Study participants had higher education and numeracy than the general population. Measures were self-administered, and we could not ascertain whether participants reviewed written summaries during recall assessments. For questions about lifetime and remaining AD risk estimates, participants were not given a “don’t remember” option, and participants may have been categorized as correctly recalling information after guessing. Results may not generalize to situations in which results might be disclosed by health-care providers without genetics expertise. Post hoc calculations based on the differences that we observed suggested that we only had approximately 17% power to confirm noninferiority among ɛ4-positive participants on the IES, where differences were closest to noninferiority margins, and that we would need approximately 106 ɛ4-positive participants in each arm to achieve 80% power. Our sample size also limited our ability to examine interactions between telephone disclosure and factors such as education and race.9 Our study did not assess potential benefits such as increasing access to testing, decreasing costs to patients, or opening up clinic slots.5, 9 We also did not assess the impact of telephone disclosure on outcomes such as risk perceptions, health behaviors, and advance planning, although we have reported on the impact of genetic risk disclosure for AD on these outcomes previously.19, 39, 40, 41 Such analyses may be important given differences we observed between randomization arms in the likelihood of discussing prevention during disclosure sessions.

Conclusion

There remain important challenges to telephone disclosure of genetic test results, including reimbursement policies that encourage in-person visits, but payers are increasingly willing to pay for telephone consultations,42 and companies are now offering telephone genetic counseling.
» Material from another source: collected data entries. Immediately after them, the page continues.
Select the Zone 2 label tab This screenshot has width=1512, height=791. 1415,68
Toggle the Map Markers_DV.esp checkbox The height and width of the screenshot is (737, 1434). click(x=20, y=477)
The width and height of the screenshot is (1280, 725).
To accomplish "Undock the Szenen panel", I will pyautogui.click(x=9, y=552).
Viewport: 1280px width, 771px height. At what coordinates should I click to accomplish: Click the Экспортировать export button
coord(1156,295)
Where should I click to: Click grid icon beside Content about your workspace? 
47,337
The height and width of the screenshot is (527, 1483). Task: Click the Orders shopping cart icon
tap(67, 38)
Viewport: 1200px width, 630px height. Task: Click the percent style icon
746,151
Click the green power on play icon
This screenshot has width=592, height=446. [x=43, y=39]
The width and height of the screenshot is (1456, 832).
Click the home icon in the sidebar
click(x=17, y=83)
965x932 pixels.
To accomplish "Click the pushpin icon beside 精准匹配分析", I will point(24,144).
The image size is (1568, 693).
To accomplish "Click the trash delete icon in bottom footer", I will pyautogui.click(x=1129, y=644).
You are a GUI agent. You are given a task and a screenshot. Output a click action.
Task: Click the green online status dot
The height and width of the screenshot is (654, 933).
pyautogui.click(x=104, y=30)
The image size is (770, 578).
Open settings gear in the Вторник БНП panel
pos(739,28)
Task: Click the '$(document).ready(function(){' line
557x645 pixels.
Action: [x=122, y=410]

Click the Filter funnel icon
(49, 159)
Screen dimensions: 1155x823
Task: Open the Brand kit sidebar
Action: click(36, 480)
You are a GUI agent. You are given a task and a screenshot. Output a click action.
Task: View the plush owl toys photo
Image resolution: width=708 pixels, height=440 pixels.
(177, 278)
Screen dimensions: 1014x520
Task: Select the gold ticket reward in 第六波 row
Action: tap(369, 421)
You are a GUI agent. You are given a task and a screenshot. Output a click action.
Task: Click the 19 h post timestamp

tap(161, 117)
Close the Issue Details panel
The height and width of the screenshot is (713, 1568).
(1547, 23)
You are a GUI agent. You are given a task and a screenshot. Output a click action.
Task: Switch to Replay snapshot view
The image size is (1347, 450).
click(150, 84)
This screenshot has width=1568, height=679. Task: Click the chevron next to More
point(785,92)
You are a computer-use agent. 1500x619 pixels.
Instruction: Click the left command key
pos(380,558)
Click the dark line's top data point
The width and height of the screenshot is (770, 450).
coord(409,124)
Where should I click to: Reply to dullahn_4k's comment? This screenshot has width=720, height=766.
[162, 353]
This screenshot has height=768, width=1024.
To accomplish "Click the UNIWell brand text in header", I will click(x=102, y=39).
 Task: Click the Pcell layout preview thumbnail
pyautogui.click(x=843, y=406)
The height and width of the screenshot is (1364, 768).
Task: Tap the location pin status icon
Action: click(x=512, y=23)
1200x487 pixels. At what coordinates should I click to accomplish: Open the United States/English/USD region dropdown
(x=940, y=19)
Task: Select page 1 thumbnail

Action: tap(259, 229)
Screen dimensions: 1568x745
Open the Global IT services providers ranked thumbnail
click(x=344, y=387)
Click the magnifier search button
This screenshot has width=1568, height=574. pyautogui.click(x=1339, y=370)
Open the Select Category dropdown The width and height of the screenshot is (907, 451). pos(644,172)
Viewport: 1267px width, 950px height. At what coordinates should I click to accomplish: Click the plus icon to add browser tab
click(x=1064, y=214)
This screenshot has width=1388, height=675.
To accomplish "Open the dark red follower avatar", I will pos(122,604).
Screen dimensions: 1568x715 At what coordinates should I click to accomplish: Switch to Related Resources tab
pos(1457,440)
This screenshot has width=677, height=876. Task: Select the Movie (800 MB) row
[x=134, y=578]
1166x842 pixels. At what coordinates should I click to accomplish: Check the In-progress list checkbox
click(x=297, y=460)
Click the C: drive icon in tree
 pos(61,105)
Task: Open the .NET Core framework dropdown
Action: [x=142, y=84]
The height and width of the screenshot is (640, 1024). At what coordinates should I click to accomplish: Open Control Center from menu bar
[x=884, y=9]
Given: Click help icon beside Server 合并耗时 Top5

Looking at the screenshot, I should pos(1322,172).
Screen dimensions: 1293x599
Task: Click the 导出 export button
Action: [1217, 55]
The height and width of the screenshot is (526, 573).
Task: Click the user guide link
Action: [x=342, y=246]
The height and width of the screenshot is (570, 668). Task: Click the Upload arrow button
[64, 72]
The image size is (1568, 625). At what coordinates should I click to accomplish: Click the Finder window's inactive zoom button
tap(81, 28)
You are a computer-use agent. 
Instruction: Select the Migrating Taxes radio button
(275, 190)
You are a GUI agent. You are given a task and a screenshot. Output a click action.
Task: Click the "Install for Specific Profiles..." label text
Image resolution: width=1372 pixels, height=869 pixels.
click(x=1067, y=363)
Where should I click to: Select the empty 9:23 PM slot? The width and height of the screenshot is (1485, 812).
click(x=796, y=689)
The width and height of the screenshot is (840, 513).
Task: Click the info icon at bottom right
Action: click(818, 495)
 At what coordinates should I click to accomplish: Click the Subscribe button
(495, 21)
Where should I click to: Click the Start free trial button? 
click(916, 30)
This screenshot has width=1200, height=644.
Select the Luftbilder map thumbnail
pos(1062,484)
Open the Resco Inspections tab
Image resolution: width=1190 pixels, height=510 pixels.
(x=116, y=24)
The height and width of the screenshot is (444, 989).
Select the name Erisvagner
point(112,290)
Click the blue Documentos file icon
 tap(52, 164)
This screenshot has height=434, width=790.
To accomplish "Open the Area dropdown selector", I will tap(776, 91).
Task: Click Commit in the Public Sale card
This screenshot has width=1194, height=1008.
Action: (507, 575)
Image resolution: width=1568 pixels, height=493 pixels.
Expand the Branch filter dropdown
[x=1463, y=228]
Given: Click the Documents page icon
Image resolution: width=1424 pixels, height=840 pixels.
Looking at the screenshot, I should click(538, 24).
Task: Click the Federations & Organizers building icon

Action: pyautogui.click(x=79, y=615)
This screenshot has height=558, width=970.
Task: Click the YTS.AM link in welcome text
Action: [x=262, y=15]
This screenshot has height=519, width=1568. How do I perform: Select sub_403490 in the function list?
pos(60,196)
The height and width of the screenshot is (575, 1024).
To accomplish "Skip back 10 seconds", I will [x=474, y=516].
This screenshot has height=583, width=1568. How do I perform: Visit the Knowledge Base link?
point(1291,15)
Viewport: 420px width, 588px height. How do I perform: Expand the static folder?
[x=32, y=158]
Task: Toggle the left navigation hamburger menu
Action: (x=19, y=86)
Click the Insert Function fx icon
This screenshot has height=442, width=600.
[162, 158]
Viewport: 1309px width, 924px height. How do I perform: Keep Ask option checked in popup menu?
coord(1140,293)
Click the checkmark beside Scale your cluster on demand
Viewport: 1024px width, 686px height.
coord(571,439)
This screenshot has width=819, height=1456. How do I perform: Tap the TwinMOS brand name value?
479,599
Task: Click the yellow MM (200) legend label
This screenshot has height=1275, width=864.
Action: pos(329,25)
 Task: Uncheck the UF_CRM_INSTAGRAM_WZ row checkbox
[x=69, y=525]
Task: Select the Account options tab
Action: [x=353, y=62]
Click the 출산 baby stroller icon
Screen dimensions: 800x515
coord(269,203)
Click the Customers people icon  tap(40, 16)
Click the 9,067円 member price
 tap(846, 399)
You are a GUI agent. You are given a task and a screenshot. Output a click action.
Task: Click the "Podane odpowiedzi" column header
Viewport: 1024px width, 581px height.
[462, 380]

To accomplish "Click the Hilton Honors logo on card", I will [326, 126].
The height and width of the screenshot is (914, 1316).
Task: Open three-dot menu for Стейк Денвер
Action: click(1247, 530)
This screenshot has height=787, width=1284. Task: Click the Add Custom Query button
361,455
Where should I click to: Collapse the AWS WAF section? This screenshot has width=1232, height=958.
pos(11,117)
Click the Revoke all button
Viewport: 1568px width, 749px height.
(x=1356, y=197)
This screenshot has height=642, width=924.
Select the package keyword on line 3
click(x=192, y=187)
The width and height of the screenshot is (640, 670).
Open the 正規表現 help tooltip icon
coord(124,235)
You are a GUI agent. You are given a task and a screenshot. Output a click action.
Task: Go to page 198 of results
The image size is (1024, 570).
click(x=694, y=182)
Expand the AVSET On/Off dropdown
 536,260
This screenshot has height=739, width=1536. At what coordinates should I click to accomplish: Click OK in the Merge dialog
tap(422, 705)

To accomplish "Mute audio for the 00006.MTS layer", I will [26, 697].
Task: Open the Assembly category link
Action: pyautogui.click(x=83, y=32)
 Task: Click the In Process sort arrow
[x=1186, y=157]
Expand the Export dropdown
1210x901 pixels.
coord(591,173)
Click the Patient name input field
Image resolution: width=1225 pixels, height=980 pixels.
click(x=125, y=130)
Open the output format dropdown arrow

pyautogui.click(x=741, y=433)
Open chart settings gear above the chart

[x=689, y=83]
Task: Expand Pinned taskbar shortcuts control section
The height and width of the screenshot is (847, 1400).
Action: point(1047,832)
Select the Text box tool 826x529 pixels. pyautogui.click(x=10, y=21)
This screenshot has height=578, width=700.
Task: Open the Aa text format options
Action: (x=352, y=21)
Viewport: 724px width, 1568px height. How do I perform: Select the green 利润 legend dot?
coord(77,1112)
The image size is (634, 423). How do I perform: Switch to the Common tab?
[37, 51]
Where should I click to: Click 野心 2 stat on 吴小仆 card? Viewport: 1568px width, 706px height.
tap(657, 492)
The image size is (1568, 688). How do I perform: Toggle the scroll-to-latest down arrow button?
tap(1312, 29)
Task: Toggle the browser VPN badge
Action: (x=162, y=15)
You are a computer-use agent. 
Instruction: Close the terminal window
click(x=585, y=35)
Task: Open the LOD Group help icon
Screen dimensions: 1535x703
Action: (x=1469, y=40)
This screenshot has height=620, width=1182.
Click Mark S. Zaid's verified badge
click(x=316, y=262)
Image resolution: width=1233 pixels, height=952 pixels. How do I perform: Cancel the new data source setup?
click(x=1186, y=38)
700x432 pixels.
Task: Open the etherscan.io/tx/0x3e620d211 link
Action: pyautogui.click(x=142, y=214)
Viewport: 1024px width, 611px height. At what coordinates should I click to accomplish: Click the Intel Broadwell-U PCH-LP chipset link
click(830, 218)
In addition, efforts are already under way to improve the timely disclosure of test results using patient portals associated with electronic medical record systems, mailing negative results, Web-based disclosure, and video conferencing. AD risk disclosure is likely to grow in importance as prediction algorithms improve by incorporating polygenic, clinical, and environmental risk factors.43 Our results regarding telephone disclosure are encouraging given the need for efficient and effective approaches for conveying risk information and test results for common, complex diseases.